When she reached up and kissed his cheek, Skeeter reddened to his toes. But the warmth of the gesture left him blinking too rapidly as she hurried away through the crowds, still clutching her single rose. He shoved hands into pockets, so abruptly lonely, he could’ve stood there and cried from the sheer misery of it. He was turning over possibilities for job applications when a seething whirlwind of shrieking up-timer kids engulfed him. Clearly dumped by touring parents, the ankle-biters, as Molly called them, were once again playing hooky from the station school. Screaming eight- through eleven-year-olds swirled and foamed around Skeeter like pounding surf, yelling and zooming around, maddened hornets swarming out of a dropped hive. Skeeter found himself tangled up in the coils of a lasso made from thin nylon twine. He nearly fell, the coils wound so tightly around his body and upper legs. Skeeter muttered under his breath and yanked himself free.

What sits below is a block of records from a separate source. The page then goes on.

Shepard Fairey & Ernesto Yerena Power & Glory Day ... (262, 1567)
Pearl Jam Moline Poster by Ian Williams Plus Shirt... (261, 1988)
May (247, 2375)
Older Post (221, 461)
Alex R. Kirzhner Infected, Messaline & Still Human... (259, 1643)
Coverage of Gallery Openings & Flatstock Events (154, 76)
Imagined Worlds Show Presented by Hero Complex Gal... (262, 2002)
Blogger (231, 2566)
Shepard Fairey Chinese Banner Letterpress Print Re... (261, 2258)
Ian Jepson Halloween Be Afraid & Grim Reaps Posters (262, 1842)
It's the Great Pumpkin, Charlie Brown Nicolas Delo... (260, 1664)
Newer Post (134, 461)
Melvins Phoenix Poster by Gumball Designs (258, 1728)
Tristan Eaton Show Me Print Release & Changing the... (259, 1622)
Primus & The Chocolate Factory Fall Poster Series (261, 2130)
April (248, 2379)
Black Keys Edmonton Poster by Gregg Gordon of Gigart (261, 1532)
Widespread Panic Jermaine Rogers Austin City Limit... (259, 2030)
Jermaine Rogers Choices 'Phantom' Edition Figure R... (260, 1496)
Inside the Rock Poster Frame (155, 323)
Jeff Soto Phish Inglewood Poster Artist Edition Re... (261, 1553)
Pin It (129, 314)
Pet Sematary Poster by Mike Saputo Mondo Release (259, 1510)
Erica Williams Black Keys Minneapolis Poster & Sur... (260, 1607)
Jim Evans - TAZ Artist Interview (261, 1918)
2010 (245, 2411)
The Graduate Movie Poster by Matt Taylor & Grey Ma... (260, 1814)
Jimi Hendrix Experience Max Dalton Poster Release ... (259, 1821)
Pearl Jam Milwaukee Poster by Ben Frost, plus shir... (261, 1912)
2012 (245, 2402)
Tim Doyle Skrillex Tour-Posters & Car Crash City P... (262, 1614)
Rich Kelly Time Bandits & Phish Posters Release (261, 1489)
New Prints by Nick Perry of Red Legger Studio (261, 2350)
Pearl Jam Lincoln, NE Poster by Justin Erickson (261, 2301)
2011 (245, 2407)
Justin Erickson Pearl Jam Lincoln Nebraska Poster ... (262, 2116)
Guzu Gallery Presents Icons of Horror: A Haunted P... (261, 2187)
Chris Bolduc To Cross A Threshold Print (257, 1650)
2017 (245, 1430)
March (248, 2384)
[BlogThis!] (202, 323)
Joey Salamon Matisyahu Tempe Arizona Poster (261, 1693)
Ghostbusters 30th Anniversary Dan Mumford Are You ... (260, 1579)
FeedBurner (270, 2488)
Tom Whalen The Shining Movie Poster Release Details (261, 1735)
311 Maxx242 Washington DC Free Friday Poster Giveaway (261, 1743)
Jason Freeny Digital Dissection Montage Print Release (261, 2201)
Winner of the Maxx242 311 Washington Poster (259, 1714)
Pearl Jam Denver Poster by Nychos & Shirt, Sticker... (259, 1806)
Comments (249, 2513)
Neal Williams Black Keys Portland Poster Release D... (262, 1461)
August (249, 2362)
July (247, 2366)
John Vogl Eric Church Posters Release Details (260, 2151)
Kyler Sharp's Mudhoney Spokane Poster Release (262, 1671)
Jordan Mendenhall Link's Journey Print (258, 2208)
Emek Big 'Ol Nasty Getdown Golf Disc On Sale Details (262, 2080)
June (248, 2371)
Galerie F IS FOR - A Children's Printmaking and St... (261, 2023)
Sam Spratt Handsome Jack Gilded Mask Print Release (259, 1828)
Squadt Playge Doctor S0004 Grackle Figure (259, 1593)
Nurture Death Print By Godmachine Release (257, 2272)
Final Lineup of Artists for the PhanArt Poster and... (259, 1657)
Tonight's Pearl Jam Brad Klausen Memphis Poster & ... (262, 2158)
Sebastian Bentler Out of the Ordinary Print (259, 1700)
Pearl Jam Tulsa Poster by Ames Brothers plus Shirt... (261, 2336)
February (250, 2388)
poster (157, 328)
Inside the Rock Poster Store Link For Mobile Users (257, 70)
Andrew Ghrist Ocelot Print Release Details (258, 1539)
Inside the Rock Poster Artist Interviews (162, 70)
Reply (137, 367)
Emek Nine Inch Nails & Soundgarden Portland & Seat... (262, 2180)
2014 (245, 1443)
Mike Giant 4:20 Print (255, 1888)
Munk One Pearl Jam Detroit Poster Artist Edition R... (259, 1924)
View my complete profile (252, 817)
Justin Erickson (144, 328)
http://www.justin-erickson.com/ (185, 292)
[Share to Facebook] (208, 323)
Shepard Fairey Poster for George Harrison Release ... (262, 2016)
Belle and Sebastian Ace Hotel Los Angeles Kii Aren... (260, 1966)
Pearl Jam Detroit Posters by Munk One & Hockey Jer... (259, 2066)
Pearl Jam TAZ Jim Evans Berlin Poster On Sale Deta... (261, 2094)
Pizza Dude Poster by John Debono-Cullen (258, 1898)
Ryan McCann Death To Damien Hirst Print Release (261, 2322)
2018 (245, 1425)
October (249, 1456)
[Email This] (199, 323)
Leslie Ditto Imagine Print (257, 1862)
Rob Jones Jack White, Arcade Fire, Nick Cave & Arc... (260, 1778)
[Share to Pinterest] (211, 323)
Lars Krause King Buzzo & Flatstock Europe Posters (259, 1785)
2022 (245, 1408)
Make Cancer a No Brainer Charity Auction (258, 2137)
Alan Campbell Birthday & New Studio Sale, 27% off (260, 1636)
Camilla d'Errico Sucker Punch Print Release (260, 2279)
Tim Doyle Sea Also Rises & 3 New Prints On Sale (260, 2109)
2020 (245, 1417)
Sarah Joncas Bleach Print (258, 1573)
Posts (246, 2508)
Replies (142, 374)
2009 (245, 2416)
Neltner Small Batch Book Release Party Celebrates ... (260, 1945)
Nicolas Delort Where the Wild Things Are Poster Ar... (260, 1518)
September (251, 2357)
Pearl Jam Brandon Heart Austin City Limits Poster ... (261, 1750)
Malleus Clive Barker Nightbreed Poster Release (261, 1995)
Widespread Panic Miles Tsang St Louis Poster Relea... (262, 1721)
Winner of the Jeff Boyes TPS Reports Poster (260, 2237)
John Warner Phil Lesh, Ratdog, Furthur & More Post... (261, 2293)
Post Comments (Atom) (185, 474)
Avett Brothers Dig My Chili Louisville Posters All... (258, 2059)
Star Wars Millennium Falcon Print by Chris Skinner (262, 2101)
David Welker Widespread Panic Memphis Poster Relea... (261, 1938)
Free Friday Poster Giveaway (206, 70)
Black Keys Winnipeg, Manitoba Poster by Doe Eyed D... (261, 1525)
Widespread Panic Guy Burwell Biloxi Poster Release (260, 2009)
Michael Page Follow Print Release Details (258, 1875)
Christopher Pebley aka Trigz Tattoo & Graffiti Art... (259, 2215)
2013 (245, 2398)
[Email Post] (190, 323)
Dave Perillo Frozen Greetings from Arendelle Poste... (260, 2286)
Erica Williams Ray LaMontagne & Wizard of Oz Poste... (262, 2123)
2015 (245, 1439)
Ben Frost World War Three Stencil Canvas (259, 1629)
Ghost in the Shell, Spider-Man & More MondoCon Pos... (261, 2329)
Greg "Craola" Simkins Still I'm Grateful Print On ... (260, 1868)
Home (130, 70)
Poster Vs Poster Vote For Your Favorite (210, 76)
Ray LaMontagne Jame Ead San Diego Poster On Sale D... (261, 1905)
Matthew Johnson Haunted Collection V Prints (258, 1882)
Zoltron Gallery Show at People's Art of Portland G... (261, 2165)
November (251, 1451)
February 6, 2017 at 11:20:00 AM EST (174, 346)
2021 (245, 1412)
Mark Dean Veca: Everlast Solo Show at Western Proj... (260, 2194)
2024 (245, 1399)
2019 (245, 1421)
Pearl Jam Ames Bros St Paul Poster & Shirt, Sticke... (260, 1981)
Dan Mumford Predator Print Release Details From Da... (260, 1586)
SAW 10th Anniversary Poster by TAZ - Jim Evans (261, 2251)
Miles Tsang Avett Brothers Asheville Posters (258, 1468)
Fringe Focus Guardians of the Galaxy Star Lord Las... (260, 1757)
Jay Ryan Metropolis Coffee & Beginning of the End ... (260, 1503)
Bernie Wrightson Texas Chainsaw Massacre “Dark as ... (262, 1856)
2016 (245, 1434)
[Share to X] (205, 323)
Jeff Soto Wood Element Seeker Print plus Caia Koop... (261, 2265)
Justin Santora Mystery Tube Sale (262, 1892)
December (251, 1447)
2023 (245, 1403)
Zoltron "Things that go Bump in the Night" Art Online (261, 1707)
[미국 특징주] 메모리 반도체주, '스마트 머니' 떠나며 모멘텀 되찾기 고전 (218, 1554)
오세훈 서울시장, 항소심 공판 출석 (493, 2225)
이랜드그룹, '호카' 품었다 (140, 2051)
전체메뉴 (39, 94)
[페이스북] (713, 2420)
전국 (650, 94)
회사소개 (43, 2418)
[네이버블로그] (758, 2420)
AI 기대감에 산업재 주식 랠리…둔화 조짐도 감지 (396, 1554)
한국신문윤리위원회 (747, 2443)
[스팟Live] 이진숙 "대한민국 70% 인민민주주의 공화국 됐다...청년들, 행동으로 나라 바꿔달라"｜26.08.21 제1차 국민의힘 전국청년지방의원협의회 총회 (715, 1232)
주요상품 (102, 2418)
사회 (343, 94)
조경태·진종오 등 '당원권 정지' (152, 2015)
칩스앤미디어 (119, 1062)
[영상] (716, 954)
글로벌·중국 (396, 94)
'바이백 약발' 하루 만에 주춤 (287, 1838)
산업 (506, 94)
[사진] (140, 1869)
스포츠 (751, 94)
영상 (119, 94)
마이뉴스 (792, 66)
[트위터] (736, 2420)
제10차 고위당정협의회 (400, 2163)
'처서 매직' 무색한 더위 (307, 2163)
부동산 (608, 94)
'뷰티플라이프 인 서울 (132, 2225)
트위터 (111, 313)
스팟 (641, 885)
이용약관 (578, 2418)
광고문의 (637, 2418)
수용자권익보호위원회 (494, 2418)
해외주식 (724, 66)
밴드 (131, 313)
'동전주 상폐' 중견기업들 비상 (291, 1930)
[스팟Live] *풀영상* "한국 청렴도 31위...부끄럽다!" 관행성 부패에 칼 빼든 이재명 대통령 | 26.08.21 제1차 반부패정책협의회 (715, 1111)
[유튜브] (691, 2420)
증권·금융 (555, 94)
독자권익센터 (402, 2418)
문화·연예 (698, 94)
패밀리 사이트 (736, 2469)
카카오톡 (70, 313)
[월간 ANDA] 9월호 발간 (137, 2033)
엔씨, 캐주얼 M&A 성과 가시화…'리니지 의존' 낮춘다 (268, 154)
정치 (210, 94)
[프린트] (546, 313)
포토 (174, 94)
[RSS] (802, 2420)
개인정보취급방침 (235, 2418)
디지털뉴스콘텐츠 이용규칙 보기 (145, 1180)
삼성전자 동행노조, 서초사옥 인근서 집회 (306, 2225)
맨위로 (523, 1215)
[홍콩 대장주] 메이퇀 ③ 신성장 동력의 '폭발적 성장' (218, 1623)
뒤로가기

“Hey! Gimme that back!” A snot-mouthed nine-year-old boy glared up at him as Skeeter wound the lasso into a tight coil and stuffed it into his pocket. Skeeter just grabbed the kid by the collar and dragged him toward the nearest Security officer in sight, Wally Klontz, whose claim to fame was a schnoz the size of Cyrano de Bergerac’s. “Hey! Lemme go!” The kid wriggled and twisted, but Skeeter had hung onto far slipperier quarries than this brat.
“Got a delinquent here,” Skeeter said through clenched teeth, hauling the kid over to Wally, whose eyes widened at the sight of a screeching nine-year-old dangling from Skeeter’s grasp. “Something tells me this one is supposed to be in school.”